No one, they knew, would believe their claim an unidentified flying object landed at the airport they were overseeing in the east of England, touched down briefly, then took off again at tremendous speed. Yet that’s what they reported happened at 4 p.m. on April 19, 1984.
The incident is one of hundreds of reported sightings contained in more than 1,000 pages of formerly secret UFO documents being released Wednesday by Britain’s National Archives. It is one of the few that was never explained.
The air traffic controllers’”Report of Unusual Aerial Phenomenon” was filed from an unspecified small airport near the eastern coast of England.
The men, each with more than eight years on the job, described how they were helping guide a small plane to a landing on runway 22 when they were distracted by a brightly lit object approaching a different runway without clearance.
“Everyone became aware that the object was unidentified,” their report said. “SATCO (code name for a controller with 14 years experience) reports that the object came in ‘at speed,’ made a touch and go on runway 27, then departed at ‘terrific speed’ in a ‘near vertical’ climb.”
The incident is one of the more credible in the newly public files because it was reported by air traffic controllers, said David Clarke, a UFO expert who worked with the National Archives on the document release.
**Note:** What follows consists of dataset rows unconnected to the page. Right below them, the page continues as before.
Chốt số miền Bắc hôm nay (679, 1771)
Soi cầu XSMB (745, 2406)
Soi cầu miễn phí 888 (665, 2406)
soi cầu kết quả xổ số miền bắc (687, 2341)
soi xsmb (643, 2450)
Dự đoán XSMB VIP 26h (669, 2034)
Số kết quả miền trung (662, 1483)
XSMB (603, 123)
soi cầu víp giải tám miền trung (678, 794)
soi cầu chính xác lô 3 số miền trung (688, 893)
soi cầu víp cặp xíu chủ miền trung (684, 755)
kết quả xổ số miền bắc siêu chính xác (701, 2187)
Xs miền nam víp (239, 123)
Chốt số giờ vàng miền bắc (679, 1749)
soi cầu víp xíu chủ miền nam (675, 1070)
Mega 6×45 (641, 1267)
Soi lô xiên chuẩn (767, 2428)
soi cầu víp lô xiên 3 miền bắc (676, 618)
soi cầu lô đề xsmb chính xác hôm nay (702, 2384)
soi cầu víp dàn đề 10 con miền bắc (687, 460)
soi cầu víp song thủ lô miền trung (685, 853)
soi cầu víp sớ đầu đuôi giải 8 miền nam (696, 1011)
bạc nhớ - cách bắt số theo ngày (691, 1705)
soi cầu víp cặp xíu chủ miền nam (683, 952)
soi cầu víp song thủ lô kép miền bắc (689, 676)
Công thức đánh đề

“They were absolutely astonished,” he said. “It was a bright, circular object, flashing different colors, and after it touched down it disappeared at fantastic speed. The report comes from very qualified people, and it’s one of the few that remained unexplained.”
But while there are some unexplained cases in the papers, there is no reported instance in which the Ministry of Defense found any evidence of alien activity or alien spacecraft, said Clarke, who nonetheless expects conspiracy theories about a UFO cover-up by the British defense establishment to persist.
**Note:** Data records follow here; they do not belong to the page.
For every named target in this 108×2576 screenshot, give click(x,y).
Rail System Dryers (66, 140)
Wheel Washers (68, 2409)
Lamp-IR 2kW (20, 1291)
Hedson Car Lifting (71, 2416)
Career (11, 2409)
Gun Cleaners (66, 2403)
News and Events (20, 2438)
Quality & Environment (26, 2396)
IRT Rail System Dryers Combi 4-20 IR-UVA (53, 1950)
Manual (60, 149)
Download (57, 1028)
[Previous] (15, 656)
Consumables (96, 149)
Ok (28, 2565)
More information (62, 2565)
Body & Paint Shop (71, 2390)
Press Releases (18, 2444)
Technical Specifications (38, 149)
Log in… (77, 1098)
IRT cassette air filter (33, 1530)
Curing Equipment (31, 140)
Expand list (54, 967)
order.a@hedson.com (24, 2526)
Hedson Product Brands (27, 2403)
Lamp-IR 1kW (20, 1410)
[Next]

“The Ministry of Defense doesn’t have any evidence that our defenses were breached by alien craft,” Clarke said. “They never found one, no bits of one. That’s all we can say.”
Clarke said the released documents, dealing with the late 1970s and early 1980s, are the first batch in a series that will be made public in the next few years.
The National Archives is releasing the files because of numerous freedom of information requests seeking information about the government’s UFO reports. Officials said that names of many individuals had been blacked out to protect their privacy and that the entire files had been reviewed to make sure their release did not compromise national security.
Ministry of Defense officials indicate in the files that UFO reports were only investigated to make sure no enemy aircraft had illegally entered British airspace. This was crucial during the Cold War when Russian planes posed a threat.
Officials said they did not try to solve UFO riddles once an enemy attack had been ruled out.
The vast majority of UFO reports come from members of the public who see strange things in the sky and jump to the conclusion that a UFO is involved even though there are logical explanations for what they observe, experts said.
“The most common things are aircraft lights, bright stars and planets, satellites, meteors, airships and things like that,” said Nick Pope, another UFO expert who helped the Ministry of Defense investigate the phenomenon.
That was the case when a number of people leaving a Tunbridge Wells pub one night reported seeing a strange craft “with red and green” lights, according to the released documents.
Asked by police where the object seemed to be traveling, the pub crawlers said it appeared to be heading for London’s Gatwick Airport. It didn’t take a scientist to figure out it was a commercial plane making a routine approach.